### Problem statement
Using the records below, return exactly the lines from the one containing "You are a computer-use agent." through the last, and omit pictures.

(Materials provided Opens)

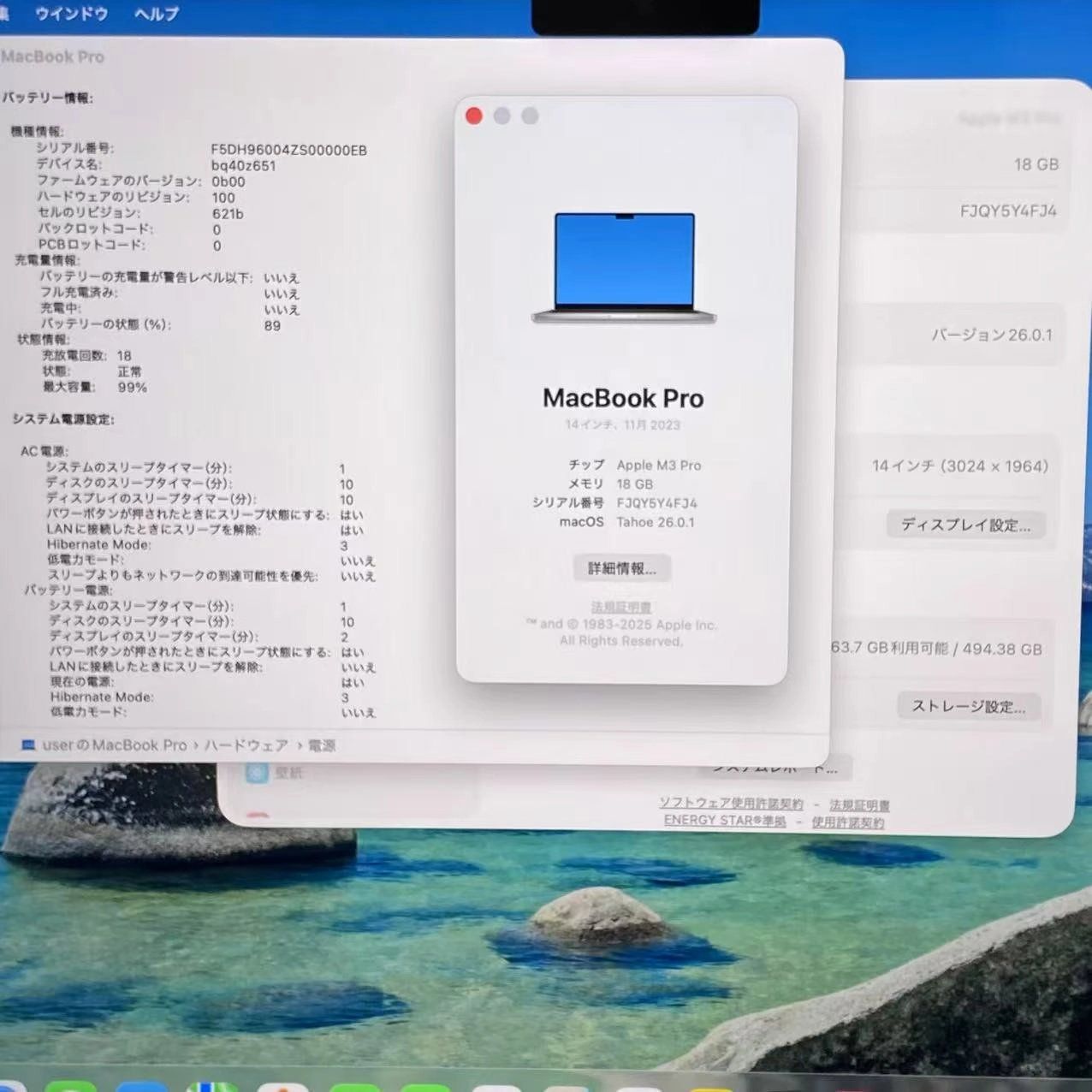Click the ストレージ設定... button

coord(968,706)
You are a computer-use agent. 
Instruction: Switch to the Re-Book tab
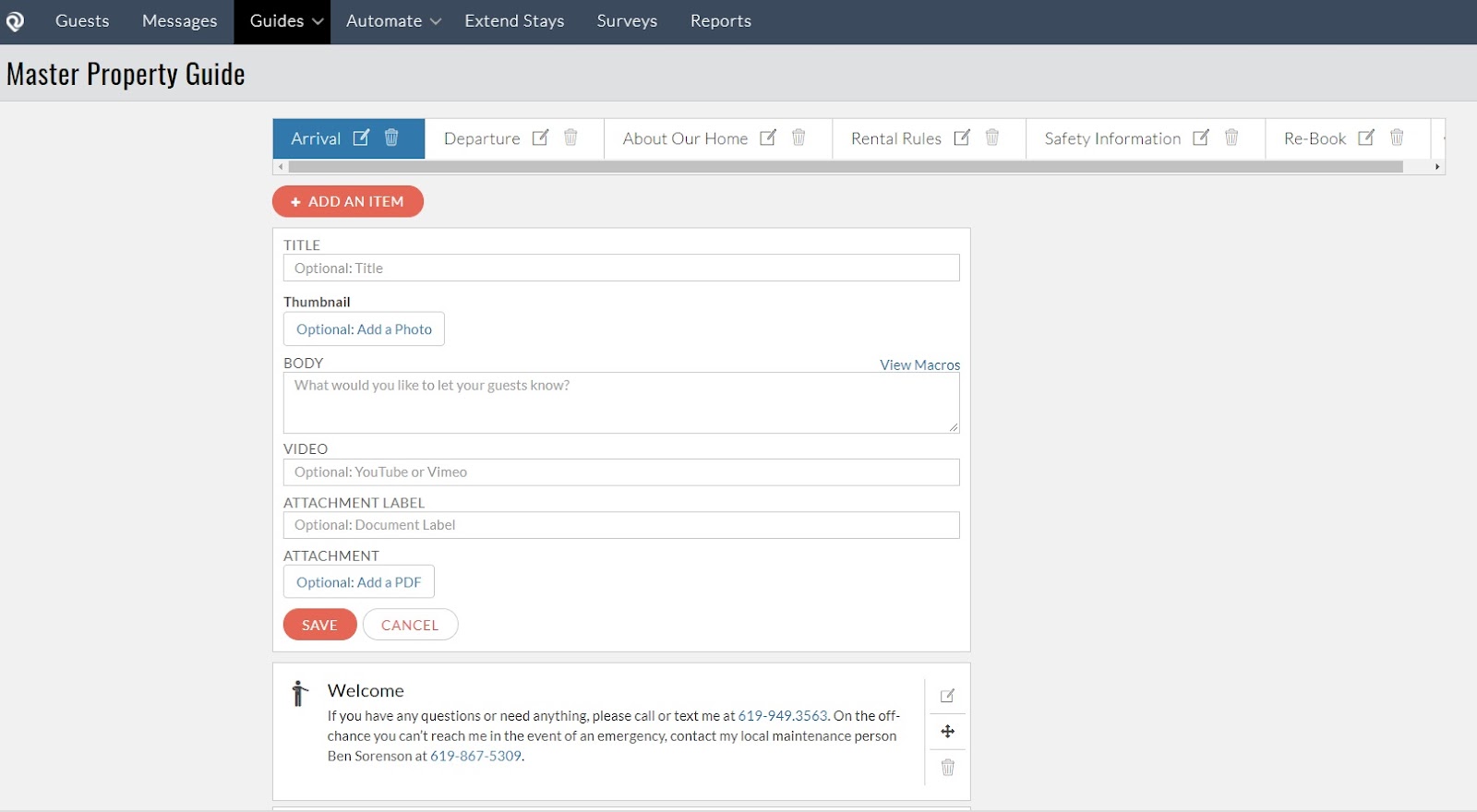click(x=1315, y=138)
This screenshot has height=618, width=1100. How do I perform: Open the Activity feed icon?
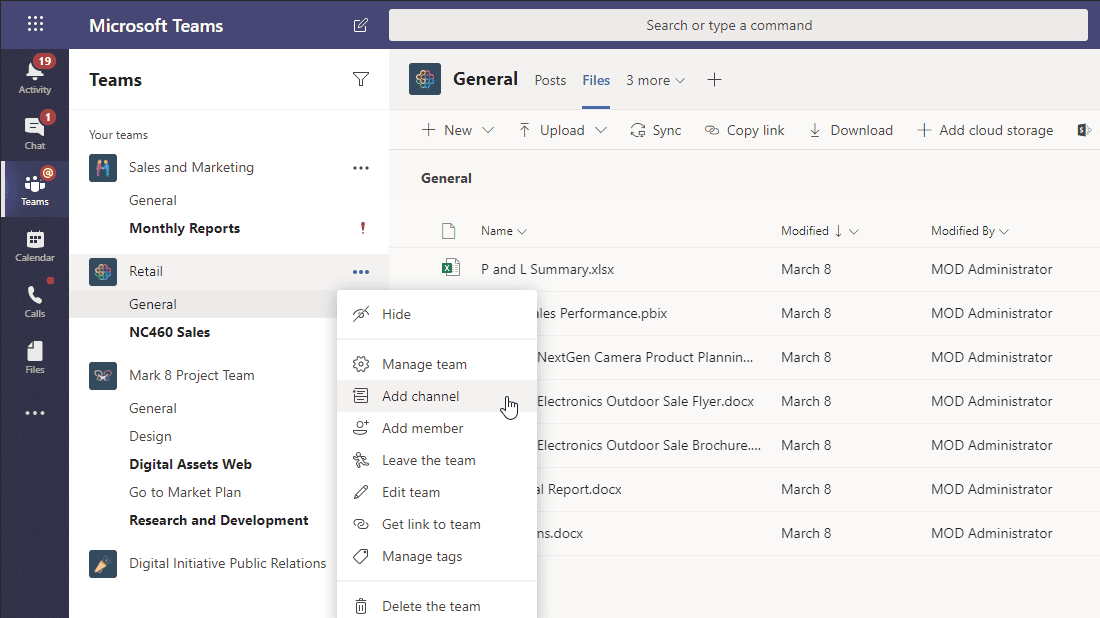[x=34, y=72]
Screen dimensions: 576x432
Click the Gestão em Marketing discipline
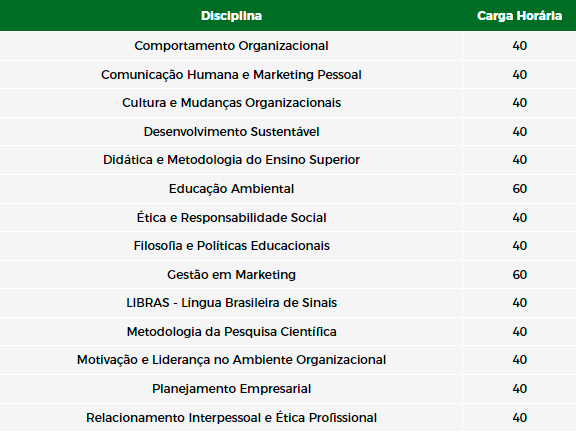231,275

(Materials provided Closes)

### Your response
You are a computer-use agent. 
Instruction: Switch to the Re-Book tab
click(x=1315, y=138)
This screenshot has height=618, width=1100. How do I perform: Open the Activity feed icon?
[x=34, y=72]
Screen dimensions: 576x432
Click the Gestão em Marketing discipline
231,275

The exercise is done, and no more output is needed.